┌────────

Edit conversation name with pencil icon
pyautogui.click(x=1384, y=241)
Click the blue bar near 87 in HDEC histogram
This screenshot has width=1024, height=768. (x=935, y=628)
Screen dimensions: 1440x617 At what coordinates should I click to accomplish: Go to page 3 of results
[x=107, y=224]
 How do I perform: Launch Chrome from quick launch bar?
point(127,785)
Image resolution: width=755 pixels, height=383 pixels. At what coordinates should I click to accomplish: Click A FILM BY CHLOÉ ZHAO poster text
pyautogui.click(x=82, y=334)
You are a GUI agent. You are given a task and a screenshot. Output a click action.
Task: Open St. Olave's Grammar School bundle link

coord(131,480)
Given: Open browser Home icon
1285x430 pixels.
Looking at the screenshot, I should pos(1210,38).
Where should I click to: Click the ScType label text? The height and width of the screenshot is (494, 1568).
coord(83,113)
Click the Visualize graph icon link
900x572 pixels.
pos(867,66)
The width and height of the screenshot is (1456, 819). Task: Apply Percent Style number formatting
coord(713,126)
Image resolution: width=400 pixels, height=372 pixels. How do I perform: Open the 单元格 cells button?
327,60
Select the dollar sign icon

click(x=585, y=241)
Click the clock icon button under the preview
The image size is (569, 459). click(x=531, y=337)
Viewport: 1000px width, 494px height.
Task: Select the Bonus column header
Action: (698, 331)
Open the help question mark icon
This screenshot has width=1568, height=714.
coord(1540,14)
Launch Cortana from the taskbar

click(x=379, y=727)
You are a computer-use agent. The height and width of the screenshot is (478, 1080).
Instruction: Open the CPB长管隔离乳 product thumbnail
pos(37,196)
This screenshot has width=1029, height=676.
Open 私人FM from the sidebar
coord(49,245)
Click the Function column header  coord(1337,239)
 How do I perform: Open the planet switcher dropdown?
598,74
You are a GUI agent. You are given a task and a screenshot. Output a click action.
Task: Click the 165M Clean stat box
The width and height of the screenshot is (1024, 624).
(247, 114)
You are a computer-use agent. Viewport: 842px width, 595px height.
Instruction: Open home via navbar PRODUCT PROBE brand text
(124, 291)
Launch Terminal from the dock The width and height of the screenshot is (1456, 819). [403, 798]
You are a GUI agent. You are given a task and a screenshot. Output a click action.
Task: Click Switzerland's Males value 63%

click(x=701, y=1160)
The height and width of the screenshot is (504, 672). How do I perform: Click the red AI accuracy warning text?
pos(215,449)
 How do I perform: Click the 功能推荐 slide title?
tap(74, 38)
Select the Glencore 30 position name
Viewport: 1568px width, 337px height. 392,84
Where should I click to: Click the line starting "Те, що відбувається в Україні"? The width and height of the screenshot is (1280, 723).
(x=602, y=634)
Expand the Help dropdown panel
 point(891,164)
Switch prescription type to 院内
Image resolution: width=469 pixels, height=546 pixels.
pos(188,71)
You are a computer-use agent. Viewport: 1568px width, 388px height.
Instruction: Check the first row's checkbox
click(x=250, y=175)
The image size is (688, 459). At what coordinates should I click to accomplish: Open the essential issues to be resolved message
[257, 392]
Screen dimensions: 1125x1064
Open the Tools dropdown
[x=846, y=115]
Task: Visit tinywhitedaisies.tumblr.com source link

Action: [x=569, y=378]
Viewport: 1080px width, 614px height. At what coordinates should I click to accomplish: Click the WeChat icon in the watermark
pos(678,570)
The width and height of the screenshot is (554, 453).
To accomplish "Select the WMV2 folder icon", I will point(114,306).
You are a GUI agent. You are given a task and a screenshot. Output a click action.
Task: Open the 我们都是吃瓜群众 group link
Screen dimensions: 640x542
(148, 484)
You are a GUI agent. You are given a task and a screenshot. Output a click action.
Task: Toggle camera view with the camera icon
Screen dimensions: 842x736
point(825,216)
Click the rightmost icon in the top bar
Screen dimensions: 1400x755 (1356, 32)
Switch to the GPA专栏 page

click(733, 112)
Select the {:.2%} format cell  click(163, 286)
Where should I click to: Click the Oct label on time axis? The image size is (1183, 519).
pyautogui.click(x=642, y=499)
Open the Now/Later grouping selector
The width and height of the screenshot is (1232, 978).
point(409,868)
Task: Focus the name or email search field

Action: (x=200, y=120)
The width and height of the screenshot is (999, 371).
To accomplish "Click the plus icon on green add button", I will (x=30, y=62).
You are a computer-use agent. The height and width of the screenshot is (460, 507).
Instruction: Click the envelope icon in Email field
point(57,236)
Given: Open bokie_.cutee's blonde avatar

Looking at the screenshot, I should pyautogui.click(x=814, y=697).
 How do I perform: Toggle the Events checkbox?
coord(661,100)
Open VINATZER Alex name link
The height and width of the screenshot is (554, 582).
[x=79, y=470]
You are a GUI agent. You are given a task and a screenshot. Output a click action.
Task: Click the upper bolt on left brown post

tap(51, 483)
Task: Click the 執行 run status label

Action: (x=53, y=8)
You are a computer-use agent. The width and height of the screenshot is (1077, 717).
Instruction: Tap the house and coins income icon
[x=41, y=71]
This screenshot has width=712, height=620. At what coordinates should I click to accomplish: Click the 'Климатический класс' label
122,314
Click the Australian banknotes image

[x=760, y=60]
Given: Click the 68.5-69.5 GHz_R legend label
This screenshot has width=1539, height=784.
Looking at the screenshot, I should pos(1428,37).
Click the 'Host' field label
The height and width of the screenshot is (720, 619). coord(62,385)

└────────

• [YOUR OBJECTIVE]:
Look through the records for the string "will". Copy every line that has it.

• [SOLUTION TO THIS EXERCISE]:
To accomplish "Select the WMV2 folder icon", I will point(114,306).
To accomplish "Click the plus icon on green add button", I will (x=30, y=62).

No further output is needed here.